Serious work, unserious hiding places
Oliveira’s public persona is too playful for the severe priesthood of metrics. She co-hosted Jellyfish’s Off the VPN podcast with Allison Regna, turning workplace dilemmas into brisk debates: the engineer who automates a job, the senior colleague with opinions on everything, the harmless collaboration that someone decides looks suspicious. The format allows technical culture to admit that it is also office culture, which means motives are mixed, etiquette is consequential, and absurdity is never far away.
Her favorite early-office story confirms it. When a change of snack vendor produced a Pop-Tart shortage, employees began hiding the remaining packets like treasure. One went into the cold-brew keg. Oliveira put hers in the freezer. It is a small anecdote, but useful profiles are built from small anecdotes. A person who can discuss software capitalization and hidden pastries in the same career has escaped the curse of becoming a corporate abstraction.
Outside work, she has described herself as an avid hobbyist. She reads, plays video games, goes to the gym, and loves Kizomba enough to have flown to social dances and classes. Her musical list has included Lauryn Hill, Giveon, and Joé Dwèt Filé. In college she volunteered with Strong Women, Strong Girls, mentoring elementary-school girls and helping coordinate site leaders. Since 2023, her LinkedIn record lists her as a mentor with Hack.Diversity. The teacher’s high-school remark about women in software did not end as a private challenge. It became something she could help other people answer.
What the dashboard cannot hold
Oliveira’s path is not a departure from engineering into “people work,” as if people were an optional plugin. It is a widening definition of the system. A product has users. A team has dependencies. A company has incentives, anxieties, stories, rituals, and occasionally wet socks. Ignoring these variables does not make an engineering leader more rigorous. It merely leaves the model incomplete.
This is why the scientific beginning matters. Spectral analysis asks the observer to separate meaningful lines from a complicated field. Engineering intelligence asks much the same. Oliveira has spent her career moving between those acts of translation: instrument to researcher, code to customer, activity to business outcome, metric to human conversation. The job is not to erase complexity. It is to make complexity navigable.
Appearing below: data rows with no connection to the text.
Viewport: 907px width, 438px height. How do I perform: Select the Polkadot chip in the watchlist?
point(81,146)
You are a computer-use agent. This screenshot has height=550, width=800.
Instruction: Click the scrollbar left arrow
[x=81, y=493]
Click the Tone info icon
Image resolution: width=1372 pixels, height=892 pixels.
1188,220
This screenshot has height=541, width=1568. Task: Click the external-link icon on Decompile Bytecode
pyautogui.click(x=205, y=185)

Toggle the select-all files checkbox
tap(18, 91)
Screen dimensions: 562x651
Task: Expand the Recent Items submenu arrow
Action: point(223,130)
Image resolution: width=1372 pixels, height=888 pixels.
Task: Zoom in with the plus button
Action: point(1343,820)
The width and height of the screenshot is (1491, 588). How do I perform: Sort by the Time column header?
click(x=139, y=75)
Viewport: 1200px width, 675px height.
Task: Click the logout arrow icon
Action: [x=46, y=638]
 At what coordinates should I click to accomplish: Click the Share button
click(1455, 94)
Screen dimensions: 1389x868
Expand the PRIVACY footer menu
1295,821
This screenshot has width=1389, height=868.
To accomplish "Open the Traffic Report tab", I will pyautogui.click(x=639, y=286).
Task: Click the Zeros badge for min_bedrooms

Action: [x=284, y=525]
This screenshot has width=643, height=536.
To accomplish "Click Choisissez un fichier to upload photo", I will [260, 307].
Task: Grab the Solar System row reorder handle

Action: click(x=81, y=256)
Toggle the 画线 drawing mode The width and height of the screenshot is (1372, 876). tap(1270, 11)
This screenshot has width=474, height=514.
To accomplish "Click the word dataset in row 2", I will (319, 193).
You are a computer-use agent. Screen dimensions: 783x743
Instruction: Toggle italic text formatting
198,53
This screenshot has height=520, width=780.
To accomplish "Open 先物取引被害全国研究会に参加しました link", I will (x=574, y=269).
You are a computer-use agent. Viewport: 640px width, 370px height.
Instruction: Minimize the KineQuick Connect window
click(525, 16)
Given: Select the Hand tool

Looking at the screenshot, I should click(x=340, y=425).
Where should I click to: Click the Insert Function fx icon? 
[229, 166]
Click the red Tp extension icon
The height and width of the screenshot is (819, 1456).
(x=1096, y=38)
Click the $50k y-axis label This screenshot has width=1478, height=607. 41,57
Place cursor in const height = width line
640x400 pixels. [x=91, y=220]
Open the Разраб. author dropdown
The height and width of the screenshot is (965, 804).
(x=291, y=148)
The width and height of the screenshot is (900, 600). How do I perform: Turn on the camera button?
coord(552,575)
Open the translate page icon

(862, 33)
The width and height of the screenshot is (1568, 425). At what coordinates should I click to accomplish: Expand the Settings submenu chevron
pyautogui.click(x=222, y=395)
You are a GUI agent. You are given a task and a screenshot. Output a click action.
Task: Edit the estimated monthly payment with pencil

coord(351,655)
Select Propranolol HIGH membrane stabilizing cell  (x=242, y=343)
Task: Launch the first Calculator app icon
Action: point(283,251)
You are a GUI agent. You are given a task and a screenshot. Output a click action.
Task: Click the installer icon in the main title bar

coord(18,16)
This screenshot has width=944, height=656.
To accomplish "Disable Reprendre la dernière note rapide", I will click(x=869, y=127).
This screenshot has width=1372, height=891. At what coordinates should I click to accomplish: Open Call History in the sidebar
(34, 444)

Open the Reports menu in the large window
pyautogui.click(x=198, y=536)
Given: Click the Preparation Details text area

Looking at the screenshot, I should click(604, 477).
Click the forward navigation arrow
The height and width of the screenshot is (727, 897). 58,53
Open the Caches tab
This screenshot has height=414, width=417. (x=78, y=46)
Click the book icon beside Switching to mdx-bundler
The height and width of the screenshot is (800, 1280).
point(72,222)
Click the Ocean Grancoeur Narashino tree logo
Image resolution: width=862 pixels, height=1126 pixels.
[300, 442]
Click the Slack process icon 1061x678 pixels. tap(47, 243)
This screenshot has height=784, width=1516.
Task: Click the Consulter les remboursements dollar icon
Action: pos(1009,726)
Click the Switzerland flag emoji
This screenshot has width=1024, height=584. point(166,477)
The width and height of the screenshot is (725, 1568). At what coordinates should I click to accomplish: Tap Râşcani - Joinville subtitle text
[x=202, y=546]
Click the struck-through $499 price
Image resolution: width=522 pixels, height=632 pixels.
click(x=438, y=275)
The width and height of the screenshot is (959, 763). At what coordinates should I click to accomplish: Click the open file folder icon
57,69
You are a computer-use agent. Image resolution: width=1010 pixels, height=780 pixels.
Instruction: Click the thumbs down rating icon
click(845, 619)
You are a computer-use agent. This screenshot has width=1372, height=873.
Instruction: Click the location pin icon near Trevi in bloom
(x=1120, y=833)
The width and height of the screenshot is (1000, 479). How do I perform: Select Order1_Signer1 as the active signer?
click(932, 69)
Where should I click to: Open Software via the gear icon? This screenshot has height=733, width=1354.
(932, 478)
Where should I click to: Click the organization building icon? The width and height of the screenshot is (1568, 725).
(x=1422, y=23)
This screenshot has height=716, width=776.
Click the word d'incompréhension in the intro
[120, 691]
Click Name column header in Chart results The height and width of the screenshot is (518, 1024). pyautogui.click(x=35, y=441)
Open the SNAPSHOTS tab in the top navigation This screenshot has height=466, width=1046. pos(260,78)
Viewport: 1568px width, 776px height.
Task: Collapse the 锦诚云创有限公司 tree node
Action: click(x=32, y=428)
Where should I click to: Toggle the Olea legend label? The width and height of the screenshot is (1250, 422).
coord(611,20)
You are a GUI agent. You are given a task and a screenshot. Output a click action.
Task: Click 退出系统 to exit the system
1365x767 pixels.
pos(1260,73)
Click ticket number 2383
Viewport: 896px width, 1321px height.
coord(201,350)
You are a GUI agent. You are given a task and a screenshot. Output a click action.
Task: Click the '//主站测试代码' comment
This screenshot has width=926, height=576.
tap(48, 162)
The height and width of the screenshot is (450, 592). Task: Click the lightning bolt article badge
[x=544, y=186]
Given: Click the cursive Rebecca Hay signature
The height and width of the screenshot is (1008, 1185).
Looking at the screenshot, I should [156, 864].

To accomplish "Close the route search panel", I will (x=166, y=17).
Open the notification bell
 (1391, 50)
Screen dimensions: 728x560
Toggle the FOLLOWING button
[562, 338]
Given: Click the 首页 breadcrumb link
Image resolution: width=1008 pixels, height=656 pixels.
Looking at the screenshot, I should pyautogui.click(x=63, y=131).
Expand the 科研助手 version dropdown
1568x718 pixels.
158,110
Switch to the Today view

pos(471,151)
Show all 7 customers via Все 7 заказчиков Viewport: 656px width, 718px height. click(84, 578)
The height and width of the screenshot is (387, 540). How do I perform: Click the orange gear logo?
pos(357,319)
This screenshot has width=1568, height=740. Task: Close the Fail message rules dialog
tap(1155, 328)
The ten-person lunch table will not return. Growth rarely permits such charming geometry. But its virtues - directness, humor, trust, a willingness to hear the whole table - can survive if somebody builds for them. Oliveira’s work suggests that measurement, used carefully, can be part of that construction. Count what matters. Keep the context. Ask another question. And perhaps check the freezer before declaring the Pop-Tarts gone.